Langkahku terhenti di sudut tikungan jalan. Terlihat sebuah mobil berhenti. Kulihat seorang laki-laki dan perempuan didalam mobil itu. Ingin aku menghangatkan badanku dibawah mobil itu. Seperti mobil Wenas setiap parkir memberi kehangatan tidurku. Urung niatku melangkah saat ku perhatikan sesuatu yang berbeda. Sepertinya mereka bertengkar entah apa. Si perempuan membentak-bentak. Seperti dalam dunia kucing saja mereka cakar-cakaran. Si perempuan terantuk kaca jendela mobil. Dia keluar dari mobil sambil menangis. Laki-laki itu turut keluar mengejarnya. Ditariknya kembali perempuan itu. Tangan lelaki dihempaskannya. Perempuan itu berhasil berlari lagi. Lelaki mengejarnya kembali. Secara mengejutkan sebuah pick up yang melaju cepat dari tikungan spontan menabrak kedua manusia itu. Pick up itu terus saja melaju. Menggilas keduanya. Mereka terpental terkapar dijalanan. Ingin ku lihat wajah wanita itu. Kakiku membawaku berlari kearahnya. Namun Pick up itu oleng panik melihatku lari. Dan Brakkk...Jedarrr... Tiba-tiba aku hilang pengelihatan. Blank. Gelap semua. Namun seketika itu, wajah perempuan malang itu bisa ku lihat sangat dekat. Darah yang membasuh seluruh paras anggunnya itu mengelabui kecantikannya. Ingin ku tukar diriku dengan perempuan itu jika Tuhan mengijinkan. Tapi beberapa orang telah berlari kearahnya. Menggotong kedua manusia itu ditepikan. Tempat itu jadi ramai dipenuhi orang-orang. Aku masih mencoba menyeruak diantara kerumunan orang-orang. Terdengar riuh rendah suara-suara... Telfon ambulance... Seseorang mengambil handphonenya mendial salah satu nomor Rumah Sakit. Diantara keriuhan suara-suara itu kudengar seseorang teriak... Pick up setan itu juga nabrak kucing... Tuh itu kucingnya... aku baru sadar memandangi diriku sendiri tergeletak di tepi jalan. Kakiku patah kepalaku remuk. Aku hanya bisa pasrah. Mungkin Tuhan tidak membiarkan kucing sepertiku, bisa bahasa dan indera bathin manusia. Mustahil in karma bagiku. Bagi binatang sepertiku hidupnya tersurat sangat standar. Lahir, bertahan hidup, berkembang biak dan mati. Inilah fase terakhirku melalui semua.

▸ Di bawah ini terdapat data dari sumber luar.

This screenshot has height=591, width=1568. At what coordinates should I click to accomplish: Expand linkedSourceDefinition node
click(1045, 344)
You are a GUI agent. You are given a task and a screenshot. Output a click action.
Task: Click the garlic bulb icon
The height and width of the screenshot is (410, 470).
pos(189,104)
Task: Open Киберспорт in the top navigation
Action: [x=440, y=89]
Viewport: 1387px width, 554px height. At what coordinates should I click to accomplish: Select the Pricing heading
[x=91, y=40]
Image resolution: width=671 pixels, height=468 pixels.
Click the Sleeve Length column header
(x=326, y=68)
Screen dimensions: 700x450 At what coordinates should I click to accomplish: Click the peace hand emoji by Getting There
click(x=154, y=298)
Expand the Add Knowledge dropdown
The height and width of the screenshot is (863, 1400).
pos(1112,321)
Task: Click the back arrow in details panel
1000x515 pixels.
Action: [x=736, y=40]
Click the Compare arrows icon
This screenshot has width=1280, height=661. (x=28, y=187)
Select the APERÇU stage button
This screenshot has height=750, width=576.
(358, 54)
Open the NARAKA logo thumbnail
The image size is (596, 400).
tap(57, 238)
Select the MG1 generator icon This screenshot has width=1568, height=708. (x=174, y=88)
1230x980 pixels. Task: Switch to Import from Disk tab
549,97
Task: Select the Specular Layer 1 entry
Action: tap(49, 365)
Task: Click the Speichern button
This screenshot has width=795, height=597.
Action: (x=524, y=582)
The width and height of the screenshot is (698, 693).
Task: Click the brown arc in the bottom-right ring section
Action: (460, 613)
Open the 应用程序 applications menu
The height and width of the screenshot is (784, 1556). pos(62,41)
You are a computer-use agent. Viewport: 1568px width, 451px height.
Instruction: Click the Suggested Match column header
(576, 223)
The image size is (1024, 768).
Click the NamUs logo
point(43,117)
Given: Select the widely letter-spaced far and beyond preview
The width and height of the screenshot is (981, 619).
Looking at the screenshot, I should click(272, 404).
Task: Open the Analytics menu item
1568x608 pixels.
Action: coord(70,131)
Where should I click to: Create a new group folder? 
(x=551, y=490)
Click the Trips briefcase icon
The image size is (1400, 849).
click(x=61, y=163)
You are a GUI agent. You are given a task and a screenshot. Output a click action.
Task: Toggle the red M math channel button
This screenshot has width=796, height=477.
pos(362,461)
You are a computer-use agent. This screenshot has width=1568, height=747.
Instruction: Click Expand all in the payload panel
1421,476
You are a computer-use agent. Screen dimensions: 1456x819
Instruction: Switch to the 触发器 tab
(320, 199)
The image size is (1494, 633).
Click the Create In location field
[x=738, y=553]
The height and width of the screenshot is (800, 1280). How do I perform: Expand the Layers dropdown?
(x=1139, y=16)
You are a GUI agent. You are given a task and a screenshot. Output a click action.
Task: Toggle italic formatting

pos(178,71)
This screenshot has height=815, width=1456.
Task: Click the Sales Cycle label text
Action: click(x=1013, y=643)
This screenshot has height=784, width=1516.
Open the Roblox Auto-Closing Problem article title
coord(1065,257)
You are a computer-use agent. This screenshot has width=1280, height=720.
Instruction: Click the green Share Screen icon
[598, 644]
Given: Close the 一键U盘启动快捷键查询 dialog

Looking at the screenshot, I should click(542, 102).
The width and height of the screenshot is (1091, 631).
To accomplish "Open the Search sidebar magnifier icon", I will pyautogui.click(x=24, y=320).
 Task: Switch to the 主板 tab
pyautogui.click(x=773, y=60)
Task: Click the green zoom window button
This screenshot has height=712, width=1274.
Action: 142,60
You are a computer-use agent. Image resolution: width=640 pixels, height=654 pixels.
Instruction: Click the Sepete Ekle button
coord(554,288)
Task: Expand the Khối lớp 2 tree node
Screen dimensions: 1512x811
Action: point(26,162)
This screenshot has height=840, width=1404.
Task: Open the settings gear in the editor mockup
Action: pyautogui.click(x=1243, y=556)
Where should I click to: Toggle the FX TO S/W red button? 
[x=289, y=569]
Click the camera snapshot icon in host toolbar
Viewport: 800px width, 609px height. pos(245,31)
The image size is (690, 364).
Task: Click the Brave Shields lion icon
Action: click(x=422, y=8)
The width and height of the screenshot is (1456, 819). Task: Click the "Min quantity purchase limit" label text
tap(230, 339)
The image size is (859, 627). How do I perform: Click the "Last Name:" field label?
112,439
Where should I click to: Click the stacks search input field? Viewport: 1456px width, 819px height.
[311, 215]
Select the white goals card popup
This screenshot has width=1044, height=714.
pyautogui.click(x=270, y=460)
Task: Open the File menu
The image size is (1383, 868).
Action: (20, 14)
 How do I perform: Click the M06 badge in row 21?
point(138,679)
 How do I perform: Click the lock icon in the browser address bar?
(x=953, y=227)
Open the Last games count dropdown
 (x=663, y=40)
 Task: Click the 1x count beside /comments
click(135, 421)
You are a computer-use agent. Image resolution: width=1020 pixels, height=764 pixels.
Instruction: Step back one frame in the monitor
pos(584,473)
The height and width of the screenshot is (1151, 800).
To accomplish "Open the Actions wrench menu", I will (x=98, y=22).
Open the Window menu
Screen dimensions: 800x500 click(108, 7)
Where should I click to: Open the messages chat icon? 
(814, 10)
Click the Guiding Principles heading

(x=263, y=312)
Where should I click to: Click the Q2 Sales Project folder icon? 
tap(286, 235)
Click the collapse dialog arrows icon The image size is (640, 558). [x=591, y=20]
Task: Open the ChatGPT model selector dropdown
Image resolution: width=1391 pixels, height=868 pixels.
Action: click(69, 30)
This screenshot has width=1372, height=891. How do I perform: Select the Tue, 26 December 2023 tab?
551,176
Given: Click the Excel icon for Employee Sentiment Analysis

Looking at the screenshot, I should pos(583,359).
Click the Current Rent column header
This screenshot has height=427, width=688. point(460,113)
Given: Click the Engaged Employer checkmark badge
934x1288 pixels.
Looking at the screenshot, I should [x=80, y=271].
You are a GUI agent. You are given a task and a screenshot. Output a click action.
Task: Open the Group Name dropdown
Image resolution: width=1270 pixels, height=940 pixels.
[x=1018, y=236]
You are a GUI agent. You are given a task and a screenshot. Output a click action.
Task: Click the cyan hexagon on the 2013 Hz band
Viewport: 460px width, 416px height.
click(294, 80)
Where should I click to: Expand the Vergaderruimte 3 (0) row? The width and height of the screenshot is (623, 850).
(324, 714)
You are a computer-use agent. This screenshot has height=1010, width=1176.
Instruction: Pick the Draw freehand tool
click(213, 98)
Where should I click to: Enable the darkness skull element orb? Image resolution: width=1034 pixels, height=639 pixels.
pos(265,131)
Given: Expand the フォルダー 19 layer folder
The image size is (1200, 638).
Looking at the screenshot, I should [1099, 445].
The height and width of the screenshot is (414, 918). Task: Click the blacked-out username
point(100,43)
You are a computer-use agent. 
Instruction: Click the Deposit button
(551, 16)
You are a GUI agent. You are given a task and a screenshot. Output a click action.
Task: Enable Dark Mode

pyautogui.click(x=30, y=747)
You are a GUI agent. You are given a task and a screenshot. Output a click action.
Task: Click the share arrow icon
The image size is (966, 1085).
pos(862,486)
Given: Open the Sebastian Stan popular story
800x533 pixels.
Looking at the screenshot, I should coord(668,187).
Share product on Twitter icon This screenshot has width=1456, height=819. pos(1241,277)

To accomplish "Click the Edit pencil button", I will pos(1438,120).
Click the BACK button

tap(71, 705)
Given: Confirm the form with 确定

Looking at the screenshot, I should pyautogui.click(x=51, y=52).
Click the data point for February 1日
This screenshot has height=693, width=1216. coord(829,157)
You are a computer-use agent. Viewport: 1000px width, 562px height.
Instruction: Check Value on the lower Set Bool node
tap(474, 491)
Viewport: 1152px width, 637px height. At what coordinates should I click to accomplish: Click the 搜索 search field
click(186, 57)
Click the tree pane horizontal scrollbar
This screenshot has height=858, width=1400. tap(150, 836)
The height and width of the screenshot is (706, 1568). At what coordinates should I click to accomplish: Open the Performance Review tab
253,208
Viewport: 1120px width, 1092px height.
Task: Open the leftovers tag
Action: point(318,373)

“Mak itu kucingnya dikubur dekat gumuk saja... kasihan...”

Emak-emak tua itu pun langsung membungkus tubuh naas ku itu dengan kain gombal bekas. Dibawanya tubuhku ke dekat gundukan tanah yang tinggi. Konon gumuk itu bekas kuburan orang-orang kuno asli daerah ini. Tapi sejak tidak ada yang merawat semakin tidak terurus dan tanahnya semakin meninggi. Orang-orang sekitar masih menganggap gumuk itu keramat. Namun sekarang sering digunakan mengubur segala macam binatang yang disekitar daerah ini ditemukan mati. Dari Ayam, Tikus, Ular, Garangan, Blacan termasuk kucing seperti diriku. Tubuhku sudah tertutupi tanah. Arwahku duduk termangu disebelahnya. Tapi belum ada malaikat menjemputku. 

Tak jauh dari tempatku meratapi nasib, jasad tubuh perempuan itu sudah diangkat dibawa masuk kedalam mobil ambulance. Dan dibawanya ke RS. Petir menyambar-nyambar seketika. Satu per satu kerumunan orang pun pudar. Tinggal diriku sendiri termangu di gumuk itu. Terlintas di ingatanku terhadap Wenas yang pasti juga disekap oleh keheningan seperti diriku. Gemuruh guntur terus menerus begitu menggelegar. Seperti gemetar nya rasaku terhadap Wenas. Makhluk-makhluk yang mengambang dalam hampa kesendiriannya. Ibarat kanvas yang hanya dipandangi calon pelukisnya, torehan apa yang akan terlukis selanjutnya.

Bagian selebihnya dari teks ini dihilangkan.